Es ist schon erstaunlich, was in der Wissenschaft heute alles erforscht wird. Von solchen Forschungen hatte ich zuvor noch nie gehört. (Berliner Zeitung)

"Die Forschung stützt sich auf eine Idee, die der Anthropologe Ernest Becker 1973 in seinem mit dem Pulitzerpreis ausgezeichneten Buch "Dynamik des Todes" vorstellte: Um der unbewussten Angst vor dem unausweichlichen Tod zu entrinnen, erschaffen Menschen Kulturen und Religionen. Dadurch geben sie dem ins Nichts führenden Leben doch noch einen Sinn. Psychologische Experimente zeigen: Wenn Menschen an den Tod erinnert werden, klammern sie sich besonders fest an diese Wertsysteme. Beispielsweise lehnen sie Außenseiter dann verstärkt ab.

Auch Juristen sind nicht vor diesem Mechanismus gefeit, wie eine US-amerikanische Studie zeigte. Abram Rosenblatt von der University of Arizona präsentierte Richtern den fiktiven Fall einer Frau, die angeblich illegal der Prostitution nachging, und bat die Juristen, eine Kaution festzulegen. Die Hälfte der Richter erinnerte der Psychologe zuvor subtil an den wartenden Tod: Die Teilnehmer sollten, versteckt zwischen vielen anderen Aufgaben, Fragen zum Thema Tod beantworten - etwa welche Gefühle der Gedanke an den Tod in ihnen weckte. Diejenigen Richter, die sich nicht mit dem Thema Tod beschäftigt hatten, entschieden sich für eine Kaution in Höhe von 50 Dollar. Die Gruppe, die zuvor an ihre Sterblichkeit erinnert worden waren, verlangte hingegen durchschnittlich 455 Dollar.
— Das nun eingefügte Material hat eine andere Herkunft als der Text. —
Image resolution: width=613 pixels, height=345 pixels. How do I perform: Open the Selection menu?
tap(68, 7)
Weitere Versuche dieser Art bestätigten, dass Juroren, nachdem sie an den Tod erinnert wurden, die eigene Moral hochhalten. Strafen für medizinische Kunstfehler und Überfälle beispielsweise fielen dann höher aus. Doch es gibt Ausnahmen: Ein Täter, der einen Teilnehmer an einer Schwulendemonstration attackiert hat, würde milder bestraft werden. Die Todesgedanken führten offenbar dazu, dass den Urteilenden konservative Werte besonders wichtig wurden und die liberale Einstellung gegenüber Homosexuellen schwand. Probanden, die nicht ans Sterben erinnert wurden, wählten dagegen besonders harte Strafen für Verbrechen an Homosexuellen.
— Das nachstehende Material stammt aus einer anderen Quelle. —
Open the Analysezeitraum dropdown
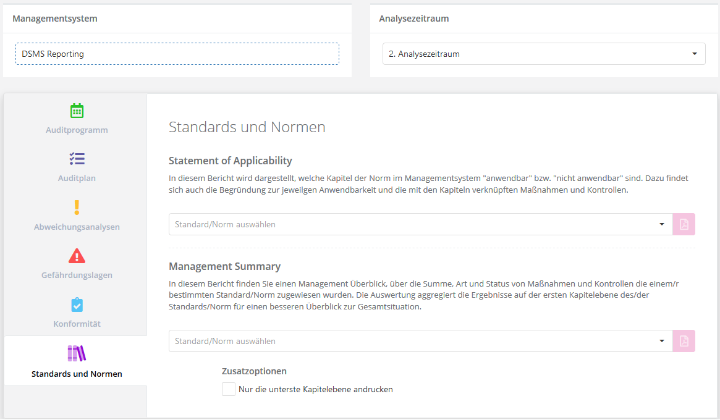720x420 pixels. pos(538,54)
Todesgedanken beeinflussen sogar Wahlen und womöglich verdankt der derzeit mächtigste Mann der Welt ihnen sein Amt. Kurz vor der letzten US-amerikanischen Präsidentschaftswahl im Jahr 2004 fragte ein Team um Florette Cohen von der Rutgers University in New Jersey Studenten, für wen sie stimmen würden. Der traditionell liberale akademische Nachwuchs entschied sich überwiegend für den Demokraten John Kerry. Doch als die Studenten zunächst die Gefühle aufschreiben sollten, die der Gedanke an den eigenen Tod in ihnen weckte, halbierte sich die Zustimmung für Kerry. Dagegen vervierfachte sich die für George Bush, der sich als Kämpfer gegen den Terrorismus präsentierte. ..."
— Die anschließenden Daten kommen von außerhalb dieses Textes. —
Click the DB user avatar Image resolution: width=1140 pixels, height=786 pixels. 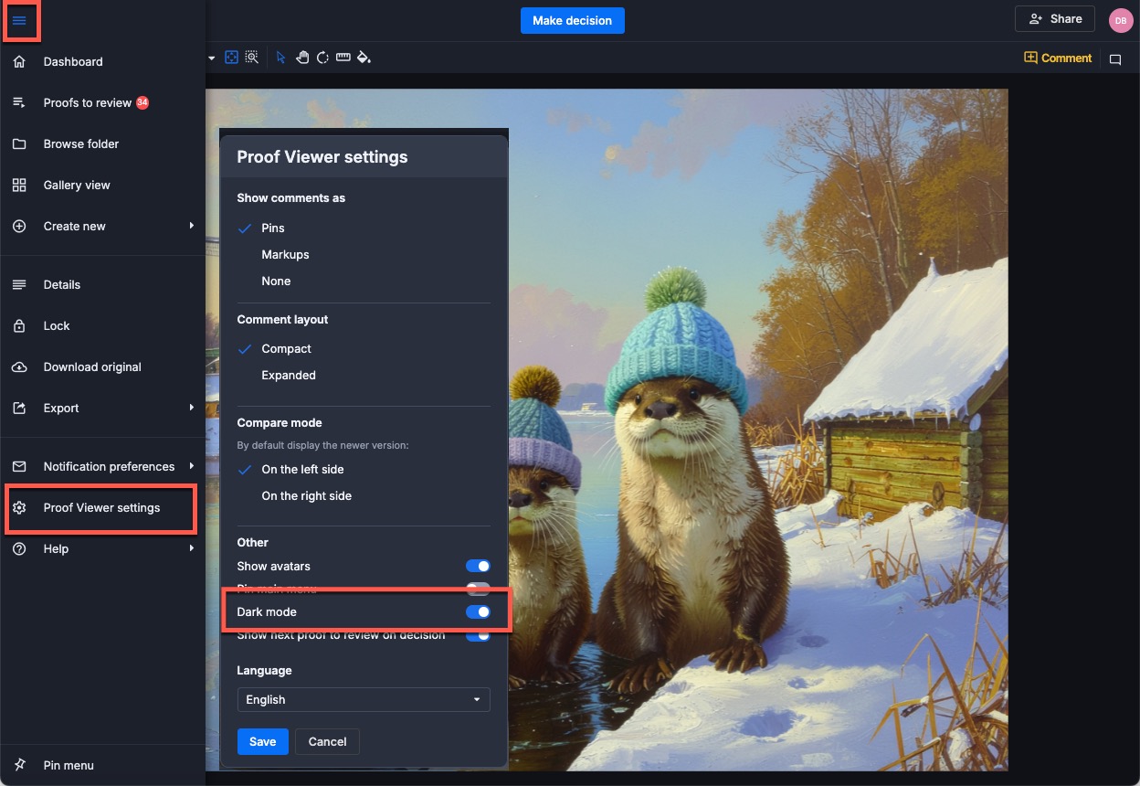pyautogui.click(x=1120, y=20)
Im weiteren präsentiert der Artikel dann auch noch einige Studien, bei denen die Ergebnisse und ihre Interpretationen nicht so einfach waren wie in den bis hier vorgestellten. Aber in jedem Fall: Die Erinnerung an die eigene Sterblichkeit beeinflußt Haltungen und innere Einstellungen gegenüber vielen Fragen des Lebens zum Teil offenbar sehr entschieden. Da gibt es wohl noch vieles herauszubekommen.

Ich sagte schon in einem früheren Beitrag, daß bei polynesischen Stämmen Tänze zur Erinnerung an die Toten gerade auf der Höhepunkt der fröhlichsten Ausgelassenheit getanzt werden. Das dient offenbar dazu, eine "innere Balance" in der gesellschaftlichen Moral herzustellen.